A Argentina anunciou na terça-feira que vai erguer um novo reator nuclear nas proximidades da capital, com financiamento 100% privado, em meio a um cenário de corte de gastos que atinge a Comissão Nacional de Energia Atômica.
Investimento privado no reator nuclear de Atucha
O presidente argentino, Javier Milei, destacou que se trata do "primeiro reator nuclear financiado a 100% por capital privado". Segundo o chefe de Estado, o projeto é estimado em 1.200 milhões de dólares (1.051,85 milhões de euros) e deverá gerar dois mil empregos.

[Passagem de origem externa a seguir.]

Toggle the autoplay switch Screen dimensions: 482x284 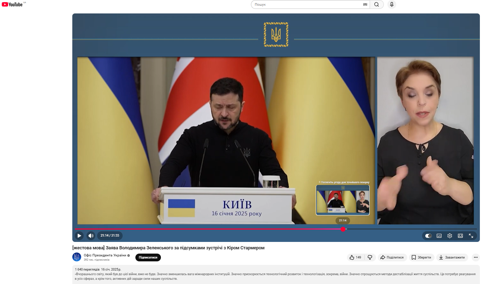click(x=428, y=236)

Conforme detalhou o porta-voz da Presidência, Adrián Ravier, em entrevista coletiva, a Meitner Energy - empresa com capital norte-americano e argentino - "investirá 1.200 milhões de dólares na construção de um reator nuclear modular de 300 megawatts nas instalações de Atucha", ao norte de Buenos Aires.
Austeridade e demissões na Comissão Nacional de Energia Atômica (CNEA)
O comunicado chega num momento em que a Comissão Nacional de Energia Atômica (CNEA) virou foco de tensão social, após demissões recentes.
Há uma semana, o presidente da CNEA, Martín Porro, dispensou 61 funcionários que atuavam "principalmente funções administrativas". A medida levou a protestos em frente ao órgão.
De acordo com a Associação dos Trabalhadores do Estado (ATE), aproximadamente uma centena de empregados - de um total de 3.000 que compõem a CNEA - foi demitida na semana passada, e dois quadros pediram demissão.
As demissões fazem parte do pacote de austeridade adotado por Milei em grande parte dos setores, inclusive no segmento nuclear.
Desde que chegou ao poder em 2023, o orçamento da CNEA encolheu 58%, segundo o veículo argentino Chequeado, com base em dados oficiais.
Energia nuclear na Argentina e na América Latina
A Argentina tem três usinas nucleares em operação - Atucha I, Atucha II e Embalse - que respondem por cerca de 8% da geração de eletricidade do país.
Na América Latina, apenas outros dois países dispõem dessa tecnologia: o Brasil e o México.